The fact that the results of clinical examination, laboratory investigations, and radiological findings were normal, and that there was no history of drug use except atomoxetine, led us to rule out other secondary conditions, which may cause RP. In addition, the emergence of coldness and ecchymosis in hands and feet after the increase in dose, impairment in the clinical picture with the discontinuation of drug or decrease in dose, recurrence of the same symptoms with the resumption of drug and increase in drug dose, suggest that this condition is a side effect of atomoxetine.

The recommended starting dose of atomoxetine is 0.5 mg/kg in the mornings. If there is no significant side effect, graduated dose increase with 10 day intervals is recommended at doses of 0.8, 1.0, and 12 mg/kg (Turgay 2006). Therefore, treatment was initiated at the dose of 10 mg/day and 1 week later; the dose was increased to 18 mg/day. However, following the intake of the drug, complaints of coldness and ecchymosis in the hands and feet were observed. It is reported that in patients who cannot tolerate the dose, the drug can be administered in divided doses (Jain et al. 2006; Turgay 2006). Based on this, the daily dose was adjusted again as 2×10 mg. However, this regime led to complaints of unwillingness to go to school, immobility, and lack of appetite. Peripheral coldness did not occur with the divided dose, which was interesting.

When OROS methylphenidate 18 mg/day was initiated instead of atomoxetine, side effects appeared and atomoxetine was resumed at a dose of 10 mg/day and at the control visit 3 weeks later, improvement in symptoms was seen without any side effects. Importantly, atomoxetine exerts its effect by increasing the levels of dopamine and noradrenaline via the inhibition of norepinephrine transporters in the prefrontal cortex (Zhou 2004). Although the pathological mechanisms of RP developing from the use of atomoxetine are not completely known, in a study evaluating the relationship between the use of stimulants and RP in children, it was reported that this might be related to sympathomimetic noradrenaline and dopamine signaling (Goldman et al. 2008).
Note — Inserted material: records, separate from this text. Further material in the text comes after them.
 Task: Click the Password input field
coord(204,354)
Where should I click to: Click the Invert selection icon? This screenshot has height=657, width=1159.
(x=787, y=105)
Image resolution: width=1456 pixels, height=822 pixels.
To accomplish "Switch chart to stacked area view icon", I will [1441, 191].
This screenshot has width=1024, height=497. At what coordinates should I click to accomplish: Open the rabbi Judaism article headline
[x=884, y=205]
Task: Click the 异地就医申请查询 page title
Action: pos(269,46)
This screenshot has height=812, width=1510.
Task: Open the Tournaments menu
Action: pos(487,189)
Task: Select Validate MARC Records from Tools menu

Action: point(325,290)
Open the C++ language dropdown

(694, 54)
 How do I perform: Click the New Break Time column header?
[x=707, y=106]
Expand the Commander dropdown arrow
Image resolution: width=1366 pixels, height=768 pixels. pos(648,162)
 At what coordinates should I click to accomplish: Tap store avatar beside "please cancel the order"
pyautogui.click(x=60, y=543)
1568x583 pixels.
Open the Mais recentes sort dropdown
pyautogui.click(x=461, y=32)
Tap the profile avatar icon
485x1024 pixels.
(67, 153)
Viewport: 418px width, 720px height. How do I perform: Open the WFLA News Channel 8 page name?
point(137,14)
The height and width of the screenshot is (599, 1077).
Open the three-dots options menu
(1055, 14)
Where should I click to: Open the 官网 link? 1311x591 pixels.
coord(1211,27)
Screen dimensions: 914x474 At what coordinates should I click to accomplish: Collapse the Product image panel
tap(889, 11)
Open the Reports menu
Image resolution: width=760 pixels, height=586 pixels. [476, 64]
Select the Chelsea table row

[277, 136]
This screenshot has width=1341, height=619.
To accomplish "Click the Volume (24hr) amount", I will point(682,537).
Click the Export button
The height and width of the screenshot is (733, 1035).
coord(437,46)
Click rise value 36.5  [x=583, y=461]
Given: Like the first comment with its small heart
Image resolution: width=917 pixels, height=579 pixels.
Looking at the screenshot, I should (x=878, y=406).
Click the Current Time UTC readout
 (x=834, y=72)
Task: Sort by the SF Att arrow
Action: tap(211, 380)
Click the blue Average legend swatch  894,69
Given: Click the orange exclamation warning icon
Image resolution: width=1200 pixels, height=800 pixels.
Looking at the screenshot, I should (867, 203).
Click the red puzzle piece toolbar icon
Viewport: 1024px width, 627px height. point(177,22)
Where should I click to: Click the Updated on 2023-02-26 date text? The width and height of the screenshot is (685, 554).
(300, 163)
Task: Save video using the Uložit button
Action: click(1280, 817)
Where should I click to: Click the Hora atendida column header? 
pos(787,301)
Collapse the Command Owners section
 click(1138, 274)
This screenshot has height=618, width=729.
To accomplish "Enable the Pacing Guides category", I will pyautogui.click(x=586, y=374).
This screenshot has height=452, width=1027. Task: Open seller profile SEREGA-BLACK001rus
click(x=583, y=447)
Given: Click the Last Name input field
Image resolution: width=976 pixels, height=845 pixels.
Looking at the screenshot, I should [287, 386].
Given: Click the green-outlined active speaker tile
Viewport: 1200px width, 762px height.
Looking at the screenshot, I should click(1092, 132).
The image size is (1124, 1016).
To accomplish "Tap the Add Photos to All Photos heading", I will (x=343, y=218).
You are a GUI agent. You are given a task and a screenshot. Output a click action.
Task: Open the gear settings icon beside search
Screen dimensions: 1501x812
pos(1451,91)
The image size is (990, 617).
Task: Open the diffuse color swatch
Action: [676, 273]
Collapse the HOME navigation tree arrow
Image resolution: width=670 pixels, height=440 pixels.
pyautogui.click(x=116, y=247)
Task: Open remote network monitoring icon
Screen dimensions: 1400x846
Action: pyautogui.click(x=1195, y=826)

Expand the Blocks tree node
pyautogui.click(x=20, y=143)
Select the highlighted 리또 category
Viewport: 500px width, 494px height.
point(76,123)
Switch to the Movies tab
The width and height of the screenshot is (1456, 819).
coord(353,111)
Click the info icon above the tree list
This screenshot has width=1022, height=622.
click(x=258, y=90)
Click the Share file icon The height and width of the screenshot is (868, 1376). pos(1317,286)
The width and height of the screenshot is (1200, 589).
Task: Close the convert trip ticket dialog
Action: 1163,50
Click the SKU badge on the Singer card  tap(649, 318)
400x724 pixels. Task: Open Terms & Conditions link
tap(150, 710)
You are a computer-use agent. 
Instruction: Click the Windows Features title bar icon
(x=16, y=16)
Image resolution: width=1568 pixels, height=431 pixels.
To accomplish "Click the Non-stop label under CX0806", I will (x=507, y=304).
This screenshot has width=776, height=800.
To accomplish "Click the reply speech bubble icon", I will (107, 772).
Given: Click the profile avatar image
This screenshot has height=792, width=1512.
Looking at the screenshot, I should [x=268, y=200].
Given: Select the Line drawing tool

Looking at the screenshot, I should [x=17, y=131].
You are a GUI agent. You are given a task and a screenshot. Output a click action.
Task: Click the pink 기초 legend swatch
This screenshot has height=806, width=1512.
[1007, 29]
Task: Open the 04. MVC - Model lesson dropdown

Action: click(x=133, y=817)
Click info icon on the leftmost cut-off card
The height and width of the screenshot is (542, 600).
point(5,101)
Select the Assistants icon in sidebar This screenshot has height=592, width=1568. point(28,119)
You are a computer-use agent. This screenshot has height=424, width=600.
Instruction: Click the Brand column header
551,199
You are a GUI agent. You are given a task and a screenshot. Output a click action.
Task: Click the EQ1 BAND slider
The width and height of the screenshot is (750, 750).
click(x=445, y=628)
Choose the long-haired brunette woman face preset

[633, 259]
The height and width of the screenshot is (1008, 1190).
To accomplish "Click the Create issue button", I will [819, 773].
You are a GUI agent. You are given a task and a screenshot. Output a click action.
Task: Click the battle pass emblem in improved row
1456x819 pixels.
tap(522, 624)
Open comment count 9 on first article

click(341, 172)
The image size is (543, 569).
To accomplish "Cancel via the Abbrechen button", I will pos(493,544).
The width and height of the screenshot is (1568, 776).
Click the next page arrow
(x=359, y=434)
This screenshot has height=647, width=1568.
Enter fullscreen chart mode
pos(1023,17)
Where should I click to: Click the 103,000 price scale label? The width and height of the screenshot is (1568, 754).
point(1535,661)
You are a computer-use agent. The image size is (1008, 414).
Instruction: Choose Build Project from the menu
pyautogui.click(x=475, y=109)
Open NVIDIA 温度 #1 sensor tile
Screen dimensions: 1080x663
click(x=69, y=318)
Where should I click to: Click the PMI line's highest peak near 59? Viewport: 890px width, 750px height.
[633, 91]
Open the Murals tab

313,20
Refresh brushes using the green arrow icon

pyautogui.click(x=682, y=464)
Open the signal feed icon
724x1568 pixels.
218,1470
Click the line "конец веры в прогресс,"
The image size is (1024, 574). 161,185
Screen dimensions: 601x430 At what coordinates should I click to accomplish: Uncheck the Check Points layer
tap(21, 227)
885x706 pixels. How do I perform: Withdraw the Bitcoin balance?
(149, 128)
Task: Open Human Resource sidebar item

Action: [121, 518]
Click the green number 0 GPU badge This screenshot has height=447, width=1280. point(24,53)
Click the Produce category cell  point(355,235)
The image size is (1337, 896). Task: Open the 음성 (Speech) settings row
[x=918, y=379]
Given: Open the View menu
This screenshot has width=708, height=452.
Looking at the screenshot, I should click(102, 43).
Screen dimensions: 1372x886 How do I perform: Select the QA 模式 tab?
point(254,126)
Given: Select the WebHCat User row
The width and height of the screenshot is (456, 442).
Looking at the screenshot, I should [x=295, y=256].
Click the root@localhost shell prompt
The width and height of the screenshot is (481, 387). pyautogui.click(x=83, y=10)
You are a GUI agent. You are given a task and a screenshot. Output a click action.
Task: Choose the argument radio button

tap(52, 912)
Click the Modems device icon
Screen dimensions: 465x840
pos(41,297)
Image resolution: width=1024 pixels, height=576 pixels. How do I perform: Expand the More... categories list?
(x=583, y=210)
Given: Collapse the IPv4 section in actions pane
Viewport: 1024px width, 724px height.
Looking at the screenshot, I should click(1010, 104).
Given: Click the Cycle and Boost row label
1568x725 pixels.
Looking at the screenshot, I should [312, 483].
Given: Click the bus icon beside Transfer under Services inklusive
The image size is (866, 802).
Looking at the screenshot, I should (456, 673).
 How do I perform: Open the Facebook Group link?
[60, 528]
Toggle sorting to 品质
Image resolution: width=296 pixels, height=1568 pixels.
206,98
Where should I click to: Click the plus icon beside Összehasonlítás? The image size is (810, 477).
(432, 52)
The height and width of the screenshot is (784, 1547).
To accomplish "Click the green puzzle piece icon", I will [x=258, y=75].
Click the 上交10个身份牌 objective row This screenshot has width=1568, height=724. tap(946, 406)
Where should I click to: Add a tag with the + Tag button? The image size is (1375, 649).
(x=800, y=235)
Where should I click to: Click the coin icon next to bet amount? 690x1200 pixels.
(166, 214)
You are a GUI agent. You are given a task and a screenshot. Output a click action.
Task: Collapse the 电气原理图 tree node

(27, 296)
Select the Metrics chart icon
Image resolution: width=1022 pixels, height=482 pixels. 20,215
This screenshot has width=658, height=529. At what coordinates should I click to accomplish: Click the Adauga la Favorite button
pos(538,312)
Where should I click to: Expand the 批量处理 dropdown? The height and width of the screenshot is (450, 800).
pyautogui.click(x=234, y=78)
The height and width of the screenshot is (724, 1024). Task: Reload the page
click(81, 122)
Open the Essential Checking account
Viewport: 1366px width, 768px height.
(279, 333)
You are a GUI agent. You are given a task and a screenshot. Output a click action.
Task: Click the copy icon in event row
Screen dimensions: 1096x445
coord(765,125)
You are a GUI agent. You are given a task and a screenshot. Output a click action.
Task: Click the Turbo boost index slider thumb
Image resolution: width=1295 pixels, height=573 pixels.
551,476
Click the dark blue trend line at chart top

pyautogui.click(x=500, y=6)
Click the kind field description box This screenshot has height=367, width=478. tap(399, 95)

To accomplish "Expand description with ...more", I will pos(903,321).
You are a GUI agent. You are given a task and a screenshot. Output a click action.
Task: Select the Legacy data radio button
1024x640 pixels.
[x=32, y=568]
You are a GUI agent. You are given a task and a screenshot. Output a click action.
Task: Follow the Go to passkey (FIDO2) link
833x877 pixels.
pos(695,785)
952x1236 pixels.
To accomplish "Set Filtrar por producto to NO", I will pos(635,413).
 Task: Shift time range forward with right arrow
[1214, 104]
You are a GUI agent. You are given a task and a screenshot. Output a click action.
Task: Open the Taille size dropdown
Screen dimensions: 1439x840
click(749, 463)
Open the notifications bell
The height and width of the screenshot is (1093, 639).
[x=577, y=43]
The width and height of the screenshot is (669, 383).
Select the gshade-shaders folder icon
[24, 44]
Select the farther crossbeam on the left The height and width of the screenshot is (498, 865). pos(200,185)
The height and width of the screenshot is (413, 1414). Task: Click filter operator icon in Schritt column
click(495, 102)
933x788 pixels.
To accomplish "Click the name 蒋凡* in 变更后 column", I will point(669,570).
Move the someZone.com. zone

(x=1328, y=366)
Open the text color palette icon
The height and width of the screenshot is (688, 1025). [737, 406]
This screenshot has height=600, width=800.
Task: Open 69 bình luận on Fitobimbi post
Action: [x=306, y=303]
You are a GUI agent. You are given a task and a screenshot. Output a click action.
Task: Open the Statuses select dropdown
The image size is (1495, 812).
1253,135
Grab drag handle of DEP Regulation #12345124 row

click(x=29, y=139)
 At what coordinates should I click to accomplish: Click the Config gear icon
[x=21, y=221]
Hence, atomoxetine may lead to impaired re-dilatation of cutaneous vessels after vasoconstriction, even though the mechanism of this effect is not identified completely. One possible explanation is that atomoxetine induces increased levels of noradrenaline in peripheral and central synapses, promoting the stimulation of peripheral α-1 and α-2 receptors, which leads to prolonged vasoconstriction. Similarly, peripheral ischemia and RP were reported following treatment with tricyclic antidepressants and reboxetine, which could be the result of their inhibitory effect on noradrenaline reuptake (Anderson and Morris 1988; Clark et al. 2003).

As far as we know, this is the first case of RP reported in the literature to occur because of atomoxetine use. It is of note that an important question remains to be answered: The incidence of atomoxetine causing rheumatological side effects such as RP in children. To answer this question, further controlled studies with a larger patient population are needed.